Scene da un matrimonio che si sta sgretolando, anche se l’amore è ancora lì a fare da fondamenta, sempre. Vi sfido a non commuovervi (e poi ridere e commuovervi di nuovo) davanti a Marriage Story (dal 17 novembre al cinema e dal 6 dicembre su Netflix), non c’è riuscito nemmeno il regista e sceneggiatore Noah Baumbach. Perché a volta bisogna aspettare che qualcosa si rompa per capirla davvero, bisogna arrivare a divorziare per comprendere a fondo se stessi e la propria relazione.
Per Baumbach, quello che tra le altre cose ci ha regalato gioiellini come Frances Ha e The Meyerowitz Stories, «avere a disposizione due attori come Scarlett Johansson e Adam Driver, che si perdevano nella storia ma allo stesso tempo erano in pieno controllo, è stato un privilegio. Erano come l’eroina, quando tornavano in camerino facevo fatica a staccarmi da loro». Scarlett e Adam sono sempre assurdamente bravi, belli e impossibili certo, ma qui umanissimi. Lei è un’attrice di LA che ha rinunciato al cinema per seguire lui, regista teatrale, a New York. «Credo che il lungometraggio racconti bene le circostanze di un rapporto, l’intimità e il punto di rottura. Nicole, il mio personaggio, capisce per prima che entrambi stanno morendo in quella relazione, sceglie se stessa, vuole essere riconosciuta per il suo lavoro. E questo li porta alla separazione». Scarlett abbassa la testa, accenna un sorriso timido: «Il film ha coinciso con un momento molto personale per me, durante la preparazione anche io stavo divorziando, ma Noah all’inizio non lo sapeva».
Baumbach ovviamente adora il più celebre film sul divorzio, Kramer contro Kramer, ma racconta di essersi ispirato a Persona di Ingmar Bergman «per il ritratto dei personaggi, per il modo in cui si muovono nello spazio e per come il regista li inquadra. Sapevo che i primi piani sarebbero stati essenziali».
Marriage Story inizia con due montaggi in cui i protagonisti rispettivamente spiegano cosa amano del partner.
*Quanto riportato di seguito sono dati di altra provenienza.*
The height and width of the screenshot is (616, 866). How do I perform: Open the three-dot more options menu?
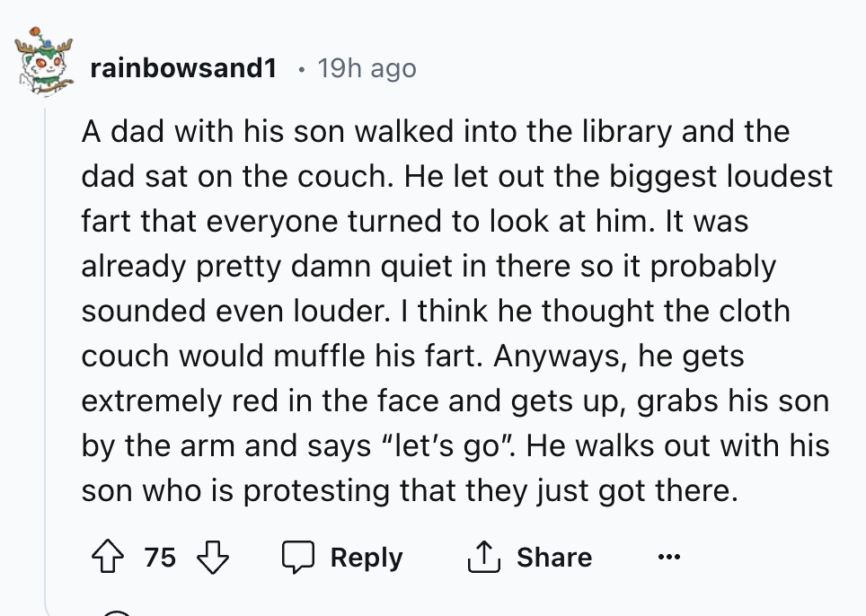pos(667,558)
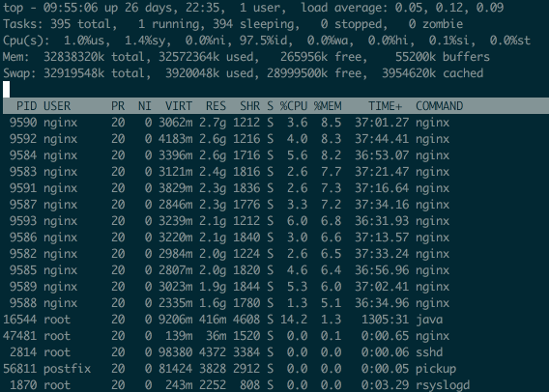Click the PID column header

[26, 106]
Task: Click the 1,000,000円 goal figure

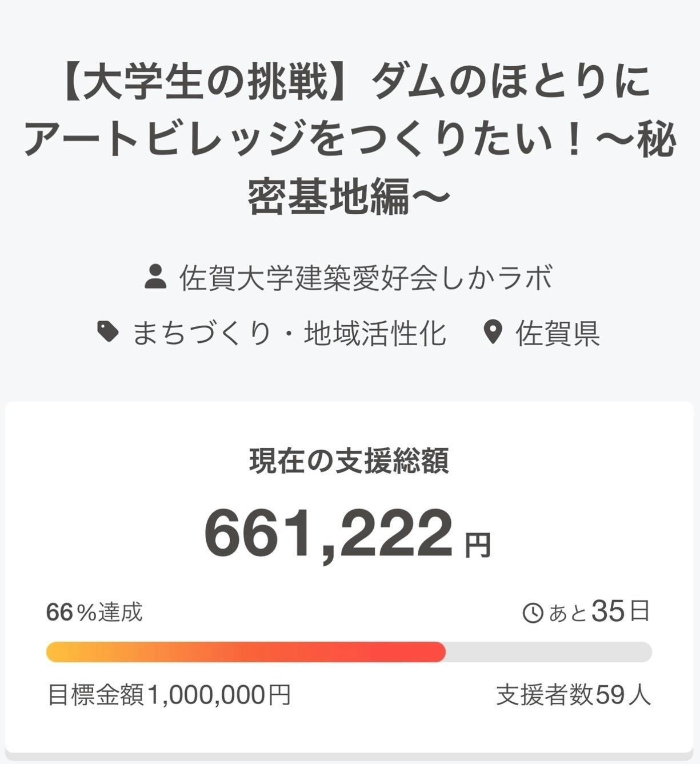Action: [x=219, y=695]
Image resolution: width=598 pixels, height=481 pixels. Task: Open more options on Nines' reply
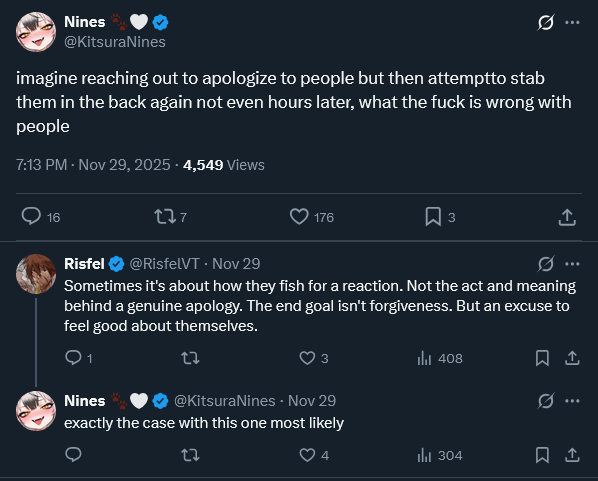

Ma il passo da “La amo perché…” a “Vorrei vederti morta” è breve. Ed è qui che la dramedy romantica diventa quasi un procedurale: «Il sistema giuridico che gestisce i divorzi per natura tende a dividere anche con una certa violenza, ma io volevo trovare la storia d’amore nella separazione».
E quel sentimento, quell’affetto, quella compassione ci sono persino nella scena più dura del film, in cui i protagonisti discutono selvaggiamente: «Avevamo due giorni per girarla», dice Adam Driver. «Le sceneggiature di Noah sono scritte benissimo e in maniera concisa, non abbiamo cambiato molto. Tecnicamente è stato come recitare in uno spettacolo a teatro». La dimensione del palcoscenico fa parte del DNA del film: a un certo punto Driver, nel corso di una serata tra amici, canta Being Alive, tratto dal musical Company di Stephen Sondheim.
D’altra parte il divorzio stesso è qualcosa di molto teatrale: c’è il giudice, ci sono le parti coinvolte, i mediatori e gli avvocati. A proposito, un consiglio: se volete separarvi, assicuratevi di fare una telefonata a Laura Dern. Il monologo dell’avvocato ambiguo e manipolatore che interpreta nel film sulla complicata visione della maternità (e sulla necessità per le madri di essere sempre perfette, al contrario dei padri) è già cult.